Terri Matthews wrote:According to one rancher, when the corn eats the top of the grass then the grass drops off some of the roots, as the newly shortened plant no longer needs this much root. So the roots are not being lost to diseases or anything, instead the plant is doing it for the plants' own benefit.
He made it sound like cut and come again greens: I pick a fistful of leaves ans the plant grows the leaves back again. The plant that produces the greens does not get weaker at all: it just grows more slowly than the plant I did not give a "haircut" to. I think the roots do the same thing.
AFTER the plants has gotten rid of the roots of course they will decay, as those roots are no longer alive.
Thanks, this was my understanding as well. My confusion comes with the one line you said about the plant that was growing more slowly due to pruning off the leaves/branches. I've heard people say that pruning the plant actually sends energy that would have been directed towards maintaining that part of the plant now can be used to grow even MORE roots and make the plant better off for it.

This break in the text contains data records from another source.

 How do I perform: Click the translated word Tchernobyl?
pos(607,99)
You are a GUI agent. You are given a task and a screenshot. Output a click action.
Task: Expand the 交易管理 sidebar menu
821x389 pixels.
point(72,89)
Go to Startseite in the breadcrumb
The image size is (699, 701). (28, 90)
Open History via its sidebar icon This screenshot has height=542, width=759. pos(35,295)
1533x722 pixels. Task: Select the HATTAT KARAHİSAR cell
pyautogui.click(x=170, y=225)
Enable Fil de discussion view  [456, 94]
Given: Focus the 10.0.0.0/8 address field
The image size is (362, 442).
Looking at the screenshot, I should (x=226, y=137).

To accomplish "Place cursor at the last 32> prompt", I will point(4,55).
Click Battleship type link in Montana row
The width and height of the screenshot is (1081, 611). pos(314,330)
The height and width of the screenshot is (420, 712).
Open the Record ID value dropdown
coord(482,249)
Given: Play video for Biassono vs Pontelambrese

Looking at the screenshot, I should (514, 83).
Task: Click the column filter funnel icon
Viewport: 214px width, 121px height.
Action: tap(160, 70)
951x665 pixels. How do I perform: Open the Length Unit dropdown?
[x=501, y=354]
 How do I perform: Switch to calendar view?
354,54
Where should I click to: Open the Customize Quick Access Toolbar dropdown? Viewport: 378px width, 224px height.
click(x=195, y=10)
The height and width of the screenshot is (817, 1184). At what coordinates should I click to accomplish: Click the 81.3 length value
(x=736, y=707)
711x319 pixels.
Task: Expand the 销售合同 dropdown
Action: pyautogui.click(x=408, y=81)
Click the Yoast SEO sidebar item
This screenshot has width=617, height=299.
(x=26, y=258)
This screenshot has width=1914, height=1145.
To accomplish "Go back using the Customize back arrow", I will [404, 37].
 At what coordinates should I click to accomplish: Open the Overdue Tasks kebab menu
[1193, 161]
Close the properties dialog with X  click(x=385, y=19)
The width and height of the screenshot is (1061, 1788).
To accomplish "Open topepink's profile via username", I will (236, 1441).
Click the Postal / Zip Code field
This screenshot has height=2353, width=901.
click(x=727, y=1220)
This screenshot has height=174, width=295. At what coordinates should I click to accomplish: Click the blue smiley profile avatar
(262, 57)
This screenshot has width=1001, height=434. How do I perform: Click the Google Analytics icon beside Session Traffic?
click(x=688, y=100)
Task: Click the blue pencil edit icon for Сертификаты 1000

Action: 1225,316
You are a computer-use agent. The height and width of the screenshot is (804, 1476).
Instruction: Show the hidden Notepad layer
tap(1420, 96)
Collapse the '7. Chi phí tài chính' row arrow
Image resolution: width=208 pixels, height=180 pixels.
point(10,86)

Although I assume you have to do this at certain times of the growing season.
MAYBE what people mean is that if you prune your perennials right before spring you allow for really strong new growth because the plant has this big root system and not a lot of above ground parts so it produces really healthy growth? And then conversely if you prune a perennial in the middle of the growing season, whether it's a nitrogen fixer, fruit tree, whatever, it actually drops off it's roots to match it's above ground parts?
I think this is an important thing to get right because we want to find that sweet spot where we can harvest a lot from our plants by way of leaves, fruits, flowers, stalks, etc but time it right so that we encourage the plant to grow even stronger the next season.